Bir berat bestesiydi. Titreten, terleten, bürdesini çıkartıp attıran sual... Yılların ilmi birikim ve tecrübesine yaslanarak icazetname vermiş olduğu talebelerini, anlık bir hafıza taramasından geçirdi.
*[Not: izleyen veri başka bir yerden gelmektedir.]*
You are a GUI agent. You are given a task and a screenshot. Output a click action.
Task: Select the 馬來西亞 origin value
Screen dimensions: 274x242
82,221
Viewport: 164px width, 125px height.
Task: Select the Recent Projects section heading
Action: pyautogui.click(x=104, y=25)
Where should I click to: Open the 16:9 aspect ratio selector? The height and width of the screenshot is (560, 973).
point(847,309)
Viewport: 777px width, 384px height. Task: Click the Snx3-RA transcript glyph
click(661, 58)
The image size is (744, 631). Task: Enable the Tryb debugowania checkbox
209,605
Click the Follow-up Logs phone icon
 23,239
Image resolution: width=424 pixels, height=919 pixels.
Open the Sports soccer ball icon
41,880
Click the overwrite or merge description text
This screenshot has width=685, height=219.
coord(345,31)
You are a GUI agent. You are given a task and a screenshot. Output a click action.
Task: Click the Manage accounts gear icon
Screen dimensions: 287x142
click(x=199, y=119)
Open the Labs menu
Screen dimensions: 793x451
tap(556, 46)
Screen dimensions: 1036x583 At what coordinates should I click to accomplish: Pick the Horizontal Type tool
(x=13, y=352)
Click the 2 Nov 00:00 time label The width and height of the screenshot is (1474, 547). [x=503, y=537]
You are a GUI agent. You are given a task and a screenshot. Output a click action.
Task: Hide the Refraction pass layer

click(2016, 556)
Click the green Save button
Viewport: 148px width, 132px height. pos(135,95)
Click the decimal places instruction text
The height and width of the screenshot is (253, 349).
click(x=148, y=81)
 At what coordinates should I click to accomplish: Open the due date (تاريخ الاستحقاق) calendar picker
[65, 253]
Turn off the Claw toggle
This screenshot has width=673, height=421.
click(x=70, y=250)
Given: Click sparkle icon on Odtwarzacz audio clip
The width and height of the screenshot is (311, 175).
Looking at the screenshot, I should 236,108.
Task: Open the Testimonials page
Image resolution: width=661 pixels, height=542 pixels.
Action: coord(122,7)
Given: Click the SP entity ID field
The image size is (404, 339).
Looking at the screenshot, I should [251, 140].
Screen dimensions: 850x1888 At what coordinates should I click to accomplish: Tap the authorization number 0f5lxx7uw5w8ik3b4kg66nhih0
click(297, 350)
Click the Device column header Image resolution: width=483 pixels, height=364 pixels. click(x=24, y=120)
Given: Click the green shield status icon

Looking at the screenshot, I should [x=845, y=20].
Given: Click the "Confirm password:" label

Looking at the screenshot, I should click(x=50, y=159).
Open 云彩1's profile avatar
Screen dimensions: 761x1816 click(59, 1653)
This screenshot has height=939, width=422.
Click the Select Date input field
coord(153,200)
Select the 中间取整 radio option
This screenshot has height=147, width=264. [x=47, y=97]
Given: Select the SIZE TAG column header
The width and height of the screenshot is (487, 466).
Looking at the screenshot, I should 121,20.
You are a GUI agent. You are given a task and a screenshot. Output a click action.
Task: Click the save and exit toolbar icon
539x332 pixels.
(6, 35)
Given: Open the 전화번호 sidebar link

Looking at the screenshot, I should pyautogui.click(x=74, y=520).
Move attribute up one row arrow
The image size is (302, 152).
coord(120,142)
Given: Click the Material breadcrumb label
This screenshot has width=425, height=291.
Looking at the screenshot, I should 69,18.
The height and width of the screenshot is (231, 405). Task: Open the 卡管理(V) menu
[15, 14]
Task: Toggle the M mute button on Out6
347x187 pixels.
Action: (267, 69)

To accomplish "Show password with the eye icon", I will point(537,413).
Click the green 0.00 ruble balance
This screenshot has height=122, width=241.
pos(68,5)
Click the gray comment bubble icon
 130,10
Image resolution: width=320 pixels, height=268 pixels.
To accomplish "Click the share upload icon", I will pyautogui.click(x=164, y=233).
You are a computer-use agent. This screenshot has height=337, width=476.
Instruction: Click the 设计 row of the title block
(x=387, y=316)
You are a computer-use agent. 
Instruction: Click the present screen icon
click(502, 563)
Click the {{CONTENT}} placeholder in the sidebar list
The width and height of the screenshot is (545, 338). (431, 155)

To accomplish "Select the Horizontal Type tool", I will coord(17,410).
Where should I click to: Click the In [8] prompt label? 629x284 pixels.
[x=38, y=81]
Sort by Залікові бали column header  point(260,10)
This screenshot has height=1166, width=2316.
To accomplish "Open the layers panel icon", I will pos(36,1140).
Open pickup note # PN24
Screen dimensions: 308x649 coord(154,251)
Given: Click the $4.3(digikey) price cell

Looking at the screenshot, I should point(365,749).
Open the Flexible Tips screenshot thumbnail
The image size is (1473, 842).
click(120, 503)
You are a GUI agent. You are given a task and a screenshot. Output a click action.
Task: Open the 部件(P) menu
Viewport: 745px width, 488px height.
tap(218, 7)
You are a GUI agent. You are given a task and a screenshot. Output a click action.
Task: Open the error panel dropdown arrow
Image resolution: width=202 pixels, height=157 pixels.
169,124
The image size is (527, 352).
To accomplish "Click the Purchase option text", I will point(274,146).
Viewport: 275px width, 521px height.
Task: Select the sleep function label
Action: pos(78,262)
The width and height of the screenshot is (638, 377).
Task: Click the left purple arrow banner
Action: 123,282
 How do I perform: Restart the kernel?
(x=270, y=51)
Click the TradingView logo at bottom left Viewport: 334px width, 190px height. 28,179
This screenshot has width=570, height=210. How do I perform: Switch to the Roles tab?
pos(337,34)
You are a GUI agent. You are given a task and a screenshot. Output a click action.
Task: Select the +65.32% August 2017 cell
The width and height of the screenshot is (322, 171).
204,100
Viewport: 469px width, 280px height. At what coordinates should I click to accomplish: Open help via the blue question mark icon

Zihnindeki ilk isim belliydi aslında... Hıristiyan bir müsteşrikin karşısına çıkacak olan İslam âlimi aynı zamanda Hıristiyanlığı da çok iyi bilen; kıvrak, kuşatıcı bir zekâya sahip olmalıydı... Sultan III. Ahmet'in gözlerinin ta derinlerine baktı...
"Evet sultanım!" dedi. "Üç buçuk talebem vardı ki gözbebeğim oldular. 'Buçuk' dediğim talebem ilmine ilim ekleyerek büyük bir âlim olma yolundadır."
III. Ahmet'in gözleri bir berika gibi parıldadı.
"Kimdir bu âlim Kazabadi?" dedi.
"Ebu Said El Hadimi... 'Hadimli Mehmet Efendi' diye anılır. Konya'nın Hadim kazasındandır."
"Kazabadi! Kazabadi! Konya'nın küçük bir kazasından gelecek olan bir müderris, Ayasofya'da Avrupalı müsteşriklerin karşısına çıkacak ve bütün İslam âlemini temsil edecek öyle mi?"